Im neuesten Update für Counter-Strike: Global Offensive hat Valve abermals eine Änderung am kompetitiven Mappool vorgenommen. Das geht aus den aktuellen Patchnotes hervor. Demnach ist die Karte „Ruby“ überarbeitet worden und übernimmt die Position von „Zoo“.

Bereits Ende März war Bewegung in die Map Auswahl der kompetitiven Counter-Strike Szene gekommen. Zu diesem Zeitpunkt hatte man sich seitens der Verantwortlichen dazu entschieden „Cache“ aus dem Mappool zu entfernen und die Lücke durch eine überarbeitete Version von „Vertigo“ an dessen Stelle zu setzen. Diese Entscheidung wurde in der Community heiß diskutiert und nicht von allen Spielern gut geheißen.

Was ändert sich?

Wie bereits bei „Vertigo“ werden auch bei „Ruby“ einige Anpassungen vorgenommen, um die Qualität der Karte zu verbessern. So wurden Details hinzugefügt, kleinere allgemeine Änderungen vorgenommen und Kontraste deutlich verstärkt. Zudem wurde ein entscheidender Fehler auf der Karte behoben, der zuvor dafür gesorgt hatte, dass unter gewissen Umständen die Straßenbahn auf „Ruby“ zu einem durchsichtigen Objekt wurde. Dies sei seit dem vergangenen Update aber nicht mehr möglich.

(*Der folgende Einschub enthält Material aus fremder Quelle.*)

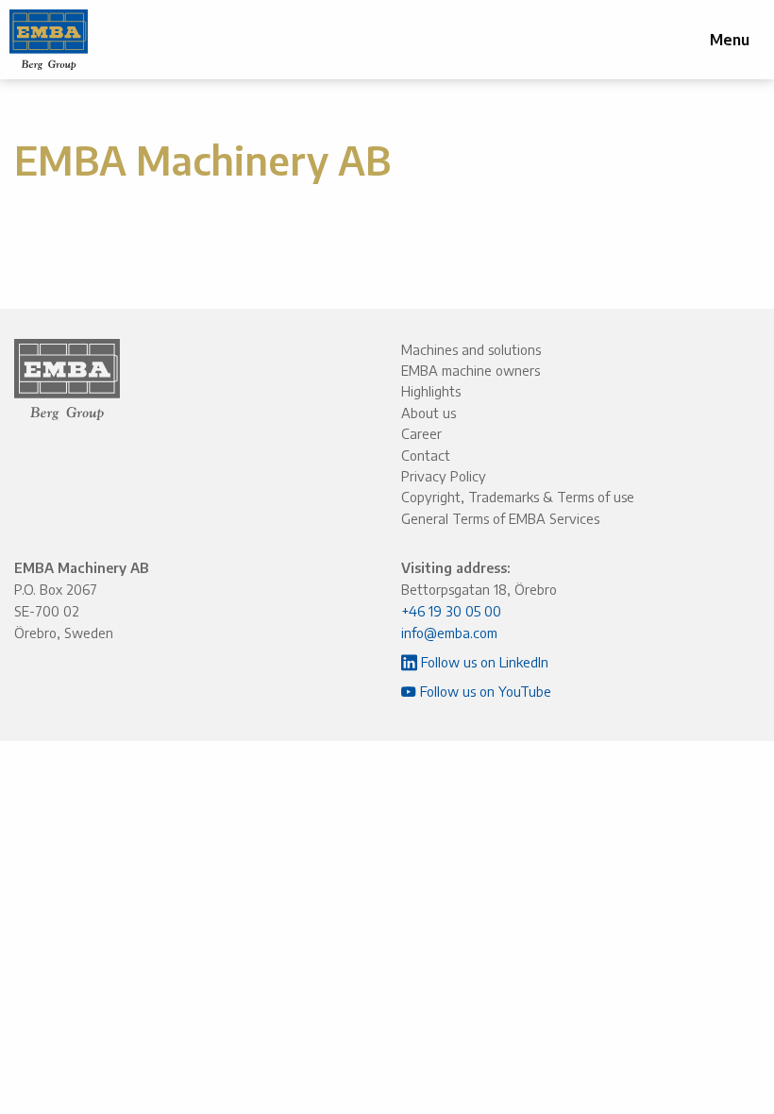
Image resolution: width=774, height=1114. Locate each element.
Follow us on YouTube (483, 691)
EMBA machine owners (470, 370)
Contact (425, 455)
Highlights (431, 390)
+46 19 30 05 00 (451, 610)
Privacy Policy (443, 475)
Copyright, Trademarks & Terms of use (517, 496)
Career (421, 433)
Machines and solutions (471, 349)
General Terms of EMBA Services (500, 518)
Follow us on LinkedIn (482, 661)
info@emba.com (449, 632)
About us (428, 412)
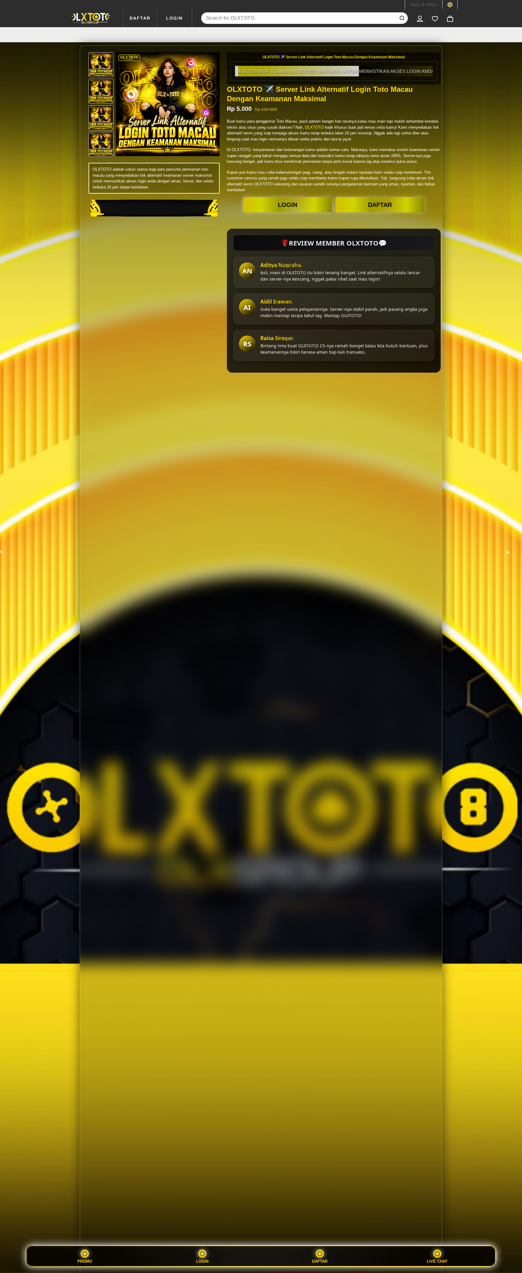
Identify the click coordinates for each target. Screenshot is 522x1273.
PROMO (84, 1261)
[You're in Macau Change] (450, 4)
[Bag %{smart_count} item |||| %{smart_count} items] (450, 18)
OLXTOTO (314, 127)
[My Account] (419, 18)
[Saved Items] (435, 18)
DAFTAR (140, 18)
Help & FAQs (424, 4)
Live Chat (437, 1261)
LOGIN (174, 18)
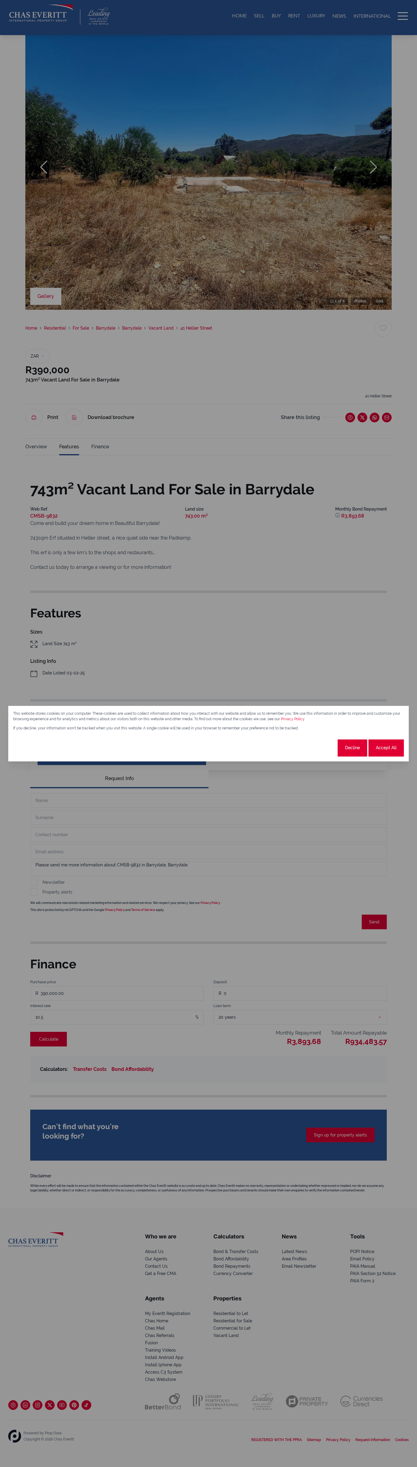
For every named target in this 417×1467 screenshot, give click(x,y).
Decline (352, 747)
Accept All (386, 747)
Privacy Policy (293, 719)
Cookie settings (313, 747)
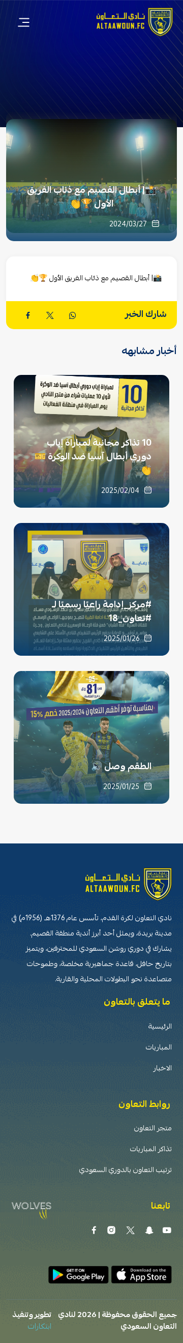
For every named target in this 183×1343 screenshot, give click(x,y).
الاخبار (163, 1069)
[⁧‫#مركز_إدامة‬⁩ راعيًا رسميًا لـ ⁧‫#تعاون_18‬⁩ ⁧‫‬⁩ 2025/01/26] (91, 588)
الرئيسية (160, 1027)
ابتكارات (39, 1327)
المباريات (159, 1048)
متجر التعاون (153, 1129)
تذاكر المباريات (151, 1150)
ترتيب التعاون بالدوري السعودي (125, 1170)
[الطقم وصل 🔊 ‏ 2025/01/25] (91, 736)
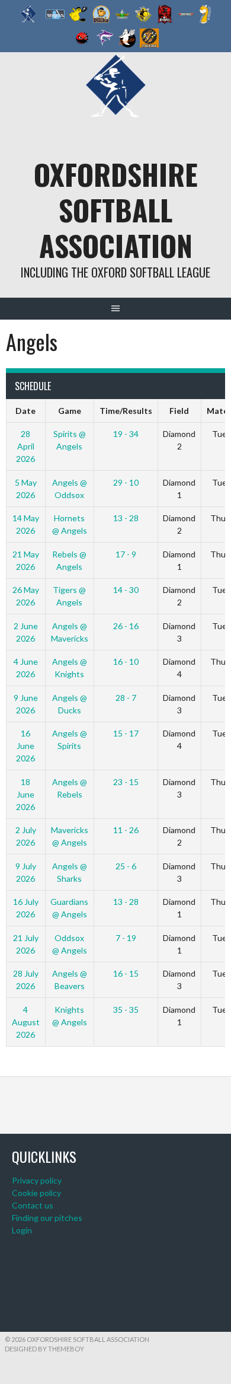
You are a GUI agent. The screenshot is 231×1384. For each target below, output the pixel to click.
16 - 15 (126, 973)
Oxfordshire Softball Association (116, 209)
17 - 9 (126, 554)
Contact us (32, 1205)
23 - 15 (126, 782)
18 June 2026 (25, 794)
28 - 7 (126, 698)
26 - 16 (126, 626)
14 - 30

Ein weiteres Update im Matchmaking von CS:GO sogt nun außerdem dafür, dass es für das Ausnutzen der Kick-Funktion in erheblichem Maße nur noch ein Level an Bestrafung gibt. Vorher war dies gestaffelt, ist mit dem neuen Patch nun aber auf einen einzelnen und festgelegten „Matchmaking-Cooldown“ reduziert worden. Kommt dies Spielern nun entgegen, die gerne mal mehrere Spieler pro Partie aus dem Match werfen möchten? Wir werden sehen.

Weitere Neuerungen

Valve hat sich weiterhin kleineren Dingen im aktuellen Patch angenommen. So gäbe es einen optimierten Map Ladeprozess, indem man „ambient lighting data“ nun auch in neu gestalteten Karten nutze. Spieler, die gerne die Sounds Parameter des Spiels verändert haben, um gewisse Geräusche deutlich laute im Spiel hören zu können, müssen sich von dieser Möglichkeit verabschieden. Die Entwickler-Befehle zur Veränderung der Soundeffekte wurden entfernt.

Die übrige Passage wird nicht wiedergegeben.